Removing the special symbols in data.frame column values

Question

I have two data frame each with a column Name

df1:

name  
@one2  
!iftwo  
there_2_go  
come&go

df1 = structure(list(name = c("@one2", "!iftwo", "there_2_go", "come&go")),.Names = c("name"), row.names = c(NA, -4L), class = "data.frame")

df2:

name  
One2  
IfTwo#  
there-2-go  
come.go



df2 = structure(list(name = c("One2", "IfTwo#", "there-2-go", "come.go")),.Names = c("name"), row.names = c(NA, -4L), class = "data.frame")

Now to compare the two data frames for inequality is cumbersome because of special symbols using %in%. To remove the special symbols using stringR can be useful.
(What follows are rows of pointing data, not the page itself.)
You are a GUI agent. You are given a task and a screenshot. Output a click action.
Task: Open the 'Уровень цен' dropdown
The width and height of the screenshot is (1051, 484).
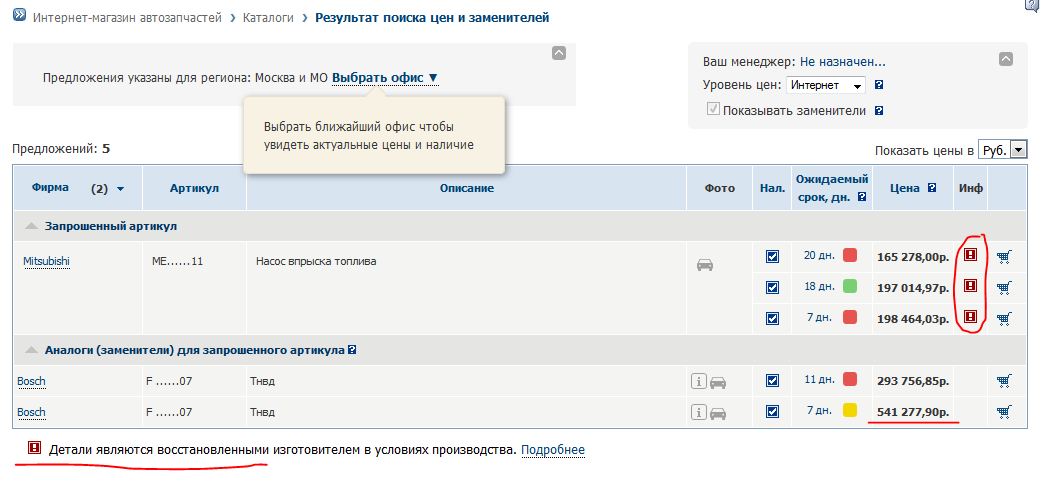pos(826,86)
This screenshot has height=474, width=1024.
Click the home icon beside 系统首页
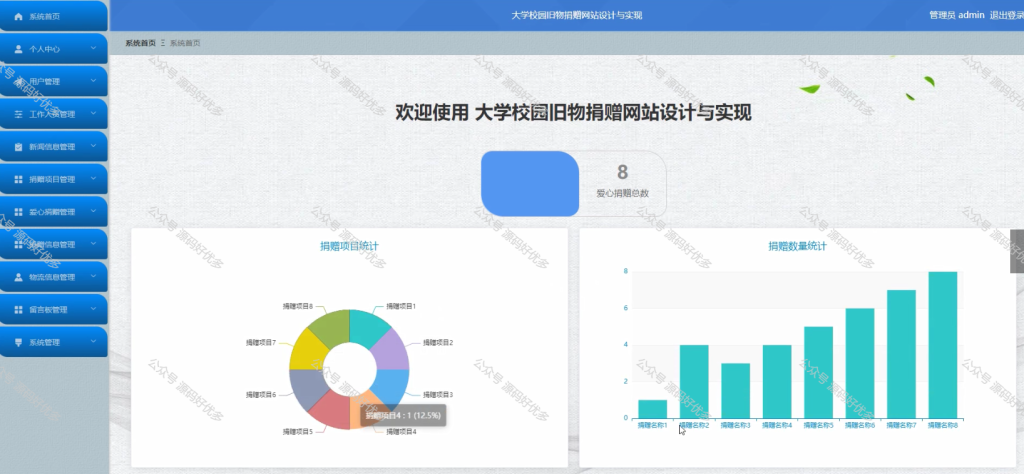18,16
But how exactly we can use stringR functions with %in% and display the mismatch between them

have already done the mutate() to convert all in lowercasestoLower()as follows

df1<-mutate(df1,name=tolower(df1$name))
df2<-mutate(df2,name=tolower(df2$name))

Current output of comparison:

df2[!(df2 %in% df1),]
[1] "one2"       "iftwo#"     "there-2-go" "come.go"

Expected output as essentially the contents are same but with special symbols:

 df2[!(df2 %in% df1),]
 character(0)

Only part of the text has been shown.